> **Work to be completed**
Each entry that follows must be output without any deviation.

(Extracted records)
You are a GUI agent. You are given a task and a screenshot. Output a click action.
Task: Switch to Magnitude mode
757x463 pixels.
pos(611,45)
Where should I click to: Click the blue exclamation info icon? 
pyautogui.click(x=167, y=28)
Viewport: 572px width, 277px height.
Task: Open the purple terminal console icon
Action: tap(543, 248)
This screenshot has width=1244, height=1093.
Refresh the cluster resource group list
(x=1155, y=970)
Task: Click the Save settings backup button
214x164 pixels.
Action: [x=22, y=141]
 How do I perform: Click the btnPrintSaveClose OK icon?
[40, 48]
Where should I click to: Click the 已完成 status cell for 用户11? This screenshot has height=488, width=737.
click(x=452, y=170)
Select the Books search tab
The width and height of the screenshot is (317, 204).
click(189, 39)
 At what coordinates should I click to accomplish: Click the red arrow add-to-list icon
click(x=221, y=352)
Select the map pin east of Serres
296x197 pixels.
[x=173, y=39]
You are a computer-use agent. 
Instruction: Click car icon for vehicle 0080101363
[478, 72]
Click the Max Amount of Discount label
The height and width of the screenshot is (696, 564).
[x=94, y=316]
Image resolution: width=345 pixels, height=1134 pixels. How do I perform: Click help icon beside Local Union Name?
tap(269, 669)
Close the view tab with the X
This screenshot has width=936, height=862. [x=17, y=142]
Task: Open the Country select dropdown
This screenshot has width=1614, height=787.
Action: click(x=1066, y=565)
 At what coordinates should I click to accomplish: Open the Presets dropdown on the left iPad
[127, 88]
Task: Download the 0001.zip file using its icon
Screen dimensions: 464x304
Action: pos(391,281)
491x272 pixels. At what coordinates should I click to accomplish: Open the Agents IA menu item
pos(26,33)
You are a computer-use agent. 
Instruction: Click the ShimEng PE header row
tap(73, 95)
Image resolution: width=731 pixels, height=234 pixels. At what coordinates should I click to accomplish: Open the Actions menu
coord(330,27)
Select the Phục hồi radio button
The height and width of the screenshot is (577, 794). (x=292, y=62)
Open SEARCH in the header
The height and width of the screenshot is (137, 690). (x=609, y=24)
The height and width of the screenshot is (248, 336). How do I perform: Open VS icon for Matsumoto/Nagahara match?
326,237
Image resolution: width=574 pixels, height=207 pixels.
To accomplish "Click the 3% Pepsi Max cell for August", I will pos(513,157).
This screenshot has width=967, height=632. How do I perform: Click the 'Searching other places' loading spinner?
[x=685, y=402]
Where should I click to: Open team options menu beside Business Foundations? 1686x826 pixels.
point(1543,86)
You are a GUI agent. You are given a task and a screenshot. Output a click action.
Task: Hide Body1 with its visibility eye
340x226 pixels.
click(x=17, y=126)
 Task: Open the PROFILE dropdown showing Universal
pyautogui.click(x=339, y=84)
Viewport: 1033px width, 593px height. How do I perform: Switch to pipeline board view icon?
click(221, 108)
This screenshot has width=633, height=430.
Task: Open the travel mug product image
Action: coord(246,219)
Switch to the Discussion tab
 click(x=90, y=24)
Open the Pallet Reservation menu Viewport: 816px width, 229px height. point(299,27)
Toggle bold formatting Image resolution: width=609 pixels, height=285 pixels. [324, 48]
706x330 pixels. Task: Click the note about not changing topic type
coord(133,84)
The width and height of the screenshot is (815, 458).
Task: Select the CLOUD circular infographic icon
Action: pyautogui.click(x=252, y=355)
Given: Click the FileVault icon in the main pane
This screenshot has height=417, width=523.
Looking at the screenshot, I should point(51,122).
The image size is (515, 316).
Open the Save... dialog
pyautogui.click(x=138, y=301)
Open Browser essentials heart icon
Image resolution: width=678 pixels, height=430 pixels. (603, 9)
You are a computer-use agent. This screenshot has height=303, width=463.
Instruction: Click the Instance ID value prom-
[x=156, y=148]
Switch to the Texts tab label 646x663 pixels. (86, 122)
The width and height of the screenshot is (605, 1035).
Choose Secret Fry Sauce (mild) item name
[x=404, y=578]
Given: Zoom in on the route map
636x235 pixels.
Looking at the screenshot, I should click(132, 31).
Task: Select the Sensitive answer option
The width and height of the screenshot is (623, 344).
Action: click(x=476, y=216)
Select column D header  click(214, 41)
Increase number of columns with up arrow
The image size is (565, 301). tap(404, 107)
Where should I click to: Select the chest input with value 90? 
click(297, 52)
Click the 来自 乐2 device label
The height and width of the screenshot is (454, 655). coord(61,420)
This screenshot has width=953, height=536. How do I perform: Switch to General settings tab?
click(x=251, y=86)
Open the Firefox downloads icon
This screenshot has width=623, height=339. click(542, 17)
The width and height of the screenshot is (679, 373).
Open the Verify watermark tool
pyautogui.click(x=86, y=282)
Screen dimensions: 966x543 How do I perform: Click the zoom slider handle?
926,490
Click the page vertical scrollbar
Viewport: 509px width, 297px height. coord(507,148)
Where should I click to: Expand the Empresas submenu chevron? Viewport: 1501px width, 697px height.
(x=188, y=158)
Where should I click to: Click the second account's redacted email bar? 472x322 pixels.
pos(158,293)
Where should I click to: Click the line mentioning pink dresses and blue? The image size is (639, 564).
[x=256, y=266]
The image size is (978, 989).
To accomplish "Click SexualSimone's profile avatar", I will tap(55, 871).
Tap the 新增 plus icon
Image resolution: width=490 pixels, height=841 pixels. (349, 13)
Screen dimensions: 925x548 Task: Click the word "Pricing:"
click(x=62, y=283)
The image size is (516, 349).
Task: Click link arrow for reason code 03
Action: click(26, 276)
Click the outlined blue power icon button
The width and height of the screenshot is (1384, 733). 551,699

> **Your solution**
You are a GUI agent. You are given a task and a screenshot. Output a click action.
Task: Switch to Magnitude mode
757x463 pixels.
pos(611,45)
Where should I click to: Click the blue exclamation info icon? 
pyautogui.click(x=167, y=28)
Viewport: 572px width, 277px height.
Task: Open the purple terminal console icon
Action: tap(543, 248)
This screenshot has width=1244, height=1093.
Refresh the cluster resource group list
(x=1155, y=970)
Task: Click the Save settings backup button
214x164 pixels.
Action: [x=22, y=141]
 How do I perform: Click the btnPrintSaveClose OK icon?
[40, 48]
Where should I click to: Click the 已完成 status cell for 用户11? This screenshot has height=488, width=737.
click(x=452, y=170)
Select the Books search tab
The width and height of the screenshot is (317, 204).
click(189, 39)
 At what coordinates should I click to accomplish: Click the red arrow add-to-list icon
click(x=221, y=352)
Select the map pin east of Serres
296x197 pixels.
[x=173, y=39]
You are a computer-use agent. 
Instruction: Click car icon for vehicle 0080101363
[478, 72]
Click the Max Amount of Discount label
The height and width of the screenshot is (696, 564).
[x=94, y=316]
Image resolution: width=345 pixels, height=1134 pixels. How do I perform: Click help icon beside Local Union Name?
tap(269, 669)
Close the view tab with the X
This screenshot has width=936, height=862. [x=17, y=142]
Task: Open the Country select dropdown
This screenshot has width=1614, height=787.
Action: click(x=1066, y=565)
 At what coordinates should I click to accomplish: Open the Presets dropdown on the left iPad
[127, 88]
Task: Download the 0001.zip file using its icon
Screen dimensions: 464x304
Action: pos(391,281)
491x272 pixels. At what coordinates should I click to accomplish: Open the Agents IA menu item
pos(26,33)
You are a computer-use agent. 
Instruction: Click the ShimEng PE header row
tap(73, 95)
Image resolution: width=731 pixels, height=234 pixels. At what coordinates should I click to accomplish: Open the Actions menu
coord(330,27)
Select the Phục hồi radio button
The height and width of the screenshot is (577, 794). (x=292, y=62)
Open SEARCH in the header
The height and width of the screenshot is (137, 690). (x=609, y=24)
The height and width of the screenshot is (248, 336). How do I perform: Open VS icon for Matsumoto/Nagahara match?
326,237
Image resolution: width=574 pixels, height=207 pixels.
To accomplish "Click the 3% Pepsi Max cell for August", I will pos(513,157).
This screenshot has width=967, height=632. How do I perform: Click the 'Searching other places' loading spinner?
[x=685, y=402]
Where should I click to: Open team options menu beside Business Foundations? 1686x826 pixels.
point(1543,86)
You are a GUI agent. You are given a task and a screenshot. Output a click action.
Task: Hide Body1 with its visibility eye
340x226 pixels.
click(x=17, y=126)
 Task: Open the PROFILE dropdown showing Universal
pyautogui.click(x=339, y=84)
Viewport: 1033px width, 593px height. How do I perform: Switch to pipeline board view icon?
click(221, 108)
This screenshot has width=633, height=430.
Task: Open the travel mug product image
Action: coord(246,219)
Switch to the Discussion tab
 click(x=90, y=24)
Open the Pallet Reservation menu Viewport: 816px width, 229px height. point(299,27)
Toggle bold formatting Image resolution: width=609 pixels, height=285 pixels. [324, 48]
706x330 pixels. Task: Click the note about not changing topic type
coord(133,84)
The width and height of the screenshot is (815, 458).
Task: Select the CLOUD circular infographic icon
Action: pyautogui.click(x=252, y=355)
Given: Click the FileVault icon in the main pane
This screenshot has height=417, width=523.
Looking at the screenshot, I should point(51,122).
The image size is (515, 316).
Open the Save... dialog
pyautogui.click(x=138, y=301)
Open Browser essentials heart icon
Image resolution: width=678 pixels, height=430 pixels. (603, 9)
You are a computer-use agent. This screenshot has height=303, width=463.
Instruction: Click the Instance ID value prom-
[x=156, y=148]
Switch to the Texts tab label 646x663 pixels. (86, 122)
The width and height of the screenshot is (605, 1035).
Choose Secret Fry Sauce (mild) item name
[x=404, y=578]
Given: Zoom in on the route map
636x235 pixels.
Looking at the screenshot, I should click(132, 31).
Task: Select the Sensitive answer option
The width and height of the screenshot is (623, 344).
Action: click(x=476, y=216)
Select column D header  click(214, 41)
Increase number of columns with up arrow
The image size is (565, 301). tap(404, 107)
Where should I click to: Select the chest input with value 90? 
click(297, 52)
Click the 来自 乐2 device label
The height and width of the screenshot is (454, 655). coord(61,420)
This screenshot has width=953, height=536. How do I perform: Switch to General settings tab?
click(x=251, y=86)
Open the Firefox downloads icon
This screenshot has width=623, height=339. click(542, 17)
The width and height of the screenshot is (679, 373).
Open the Verify watermark tool
pyautogui.click(x=86, y=282)
Screen dimensions: 966x543 How do I perform: Click the zoom slider handle?
926,490
Click the page vertical scrollbar
Viewport: 509px width, 297px height. coord(507,148)
Where should I click to: Expand the Empresas submenu chevron? Viewport: 1501px width, 697px height.
(x=188, y=158)
Where should I click to: Click the second account's redacted email bar? 472x322 pixels.
pos(158,293)
Where should I click to: Click the line mentioning pink dresses and blue? The image size is (639, 564).
[x=256, y=266]
The image size is (978, 989).
To accomplish "Click SexualSimone's profile avatar", I will tap(55, 871).
Tap the 新增 plus icon
Image resolution: width=490 pixels, height=841 pixels. (349, 13)
Screen dimensions: 925x548 Task: Click the word "Pricing:"
click(x=62, y=283)
The image size is (516, 349).
Task: Click link arrow for reason code 03
Action: click(26, 276)
Click the outlined blue power icon button
The width and height of the screenshot is (1384, 733). 551,699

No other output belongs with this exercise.